# [TASK PROMPT]
Copy every line of the material below, requests included, and shift each coordinate value in the answers up by 44. Leave the pictures out.

********

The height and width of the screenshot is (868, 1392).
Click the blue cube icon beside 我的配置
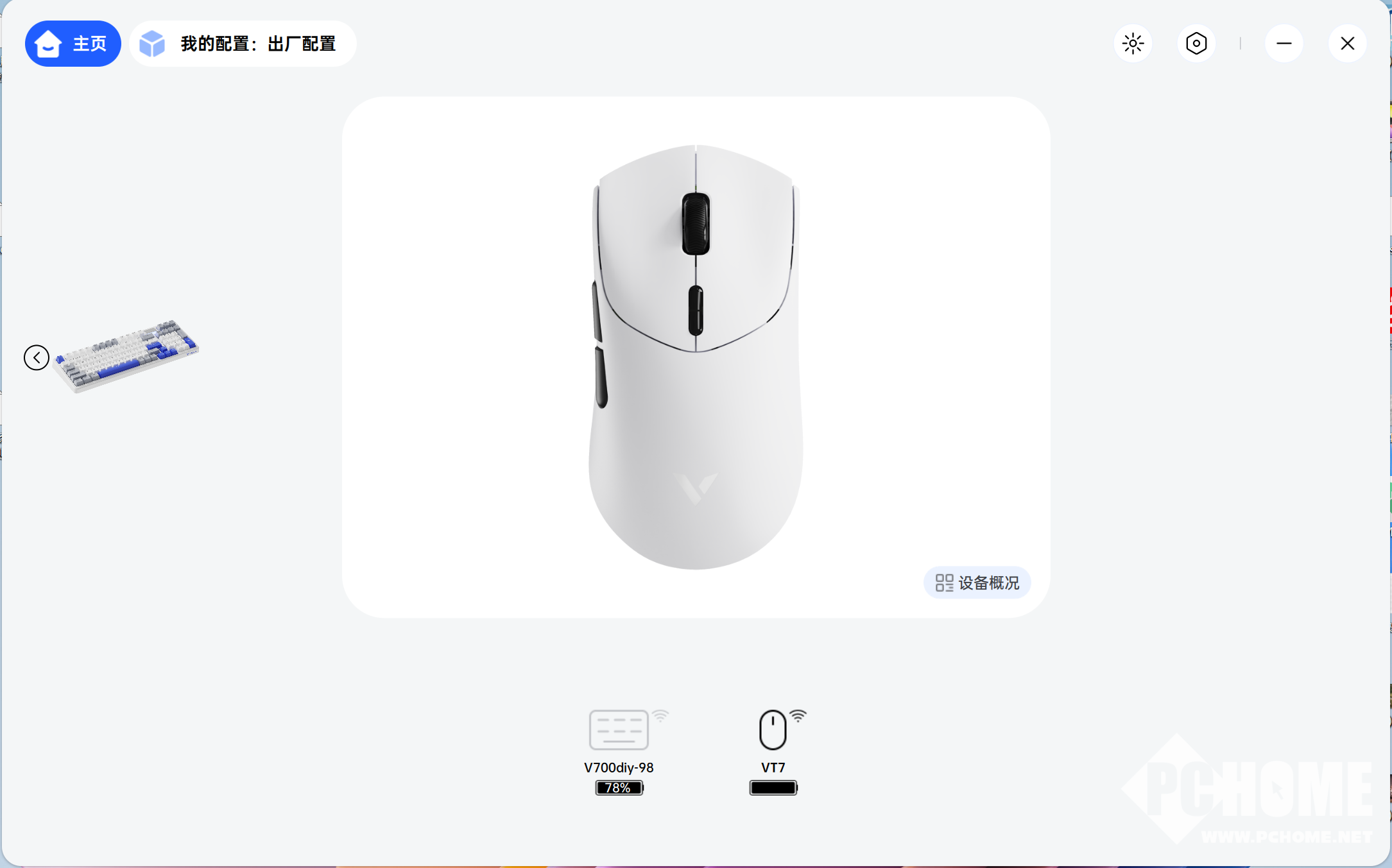(x=152, y=44)
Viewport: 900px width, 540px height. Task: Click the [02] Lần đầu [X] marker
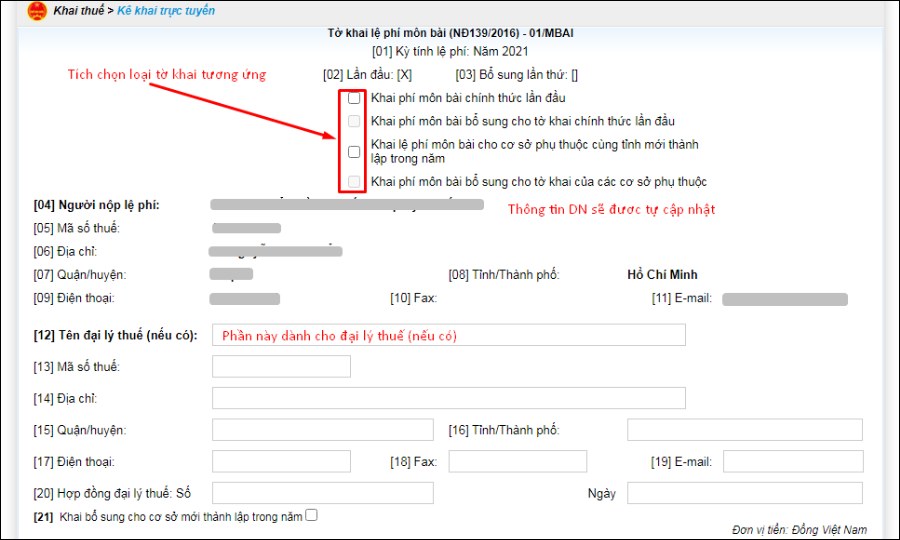point(404,74)
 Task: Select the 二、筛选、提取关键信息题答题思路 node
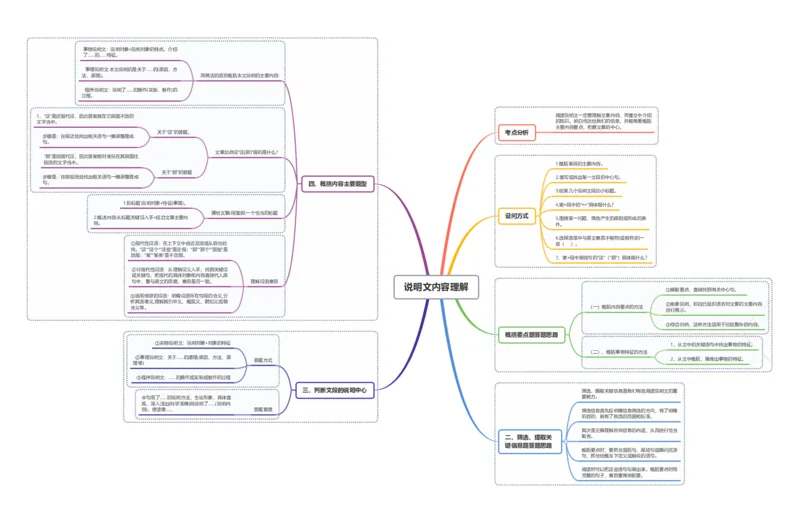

********

# [TASK RESPONSE]
The height and width of the screenshot is (868, 1392).
Click the blue cube icon beside 我的配置
(x=196, y=88)
Viewport: 900px width, 540px height. Task: Click the [02] Lần đầu [X] marker
point(448,118)
 Task: Select the 二、筛选、提取关键信息题答题思路 node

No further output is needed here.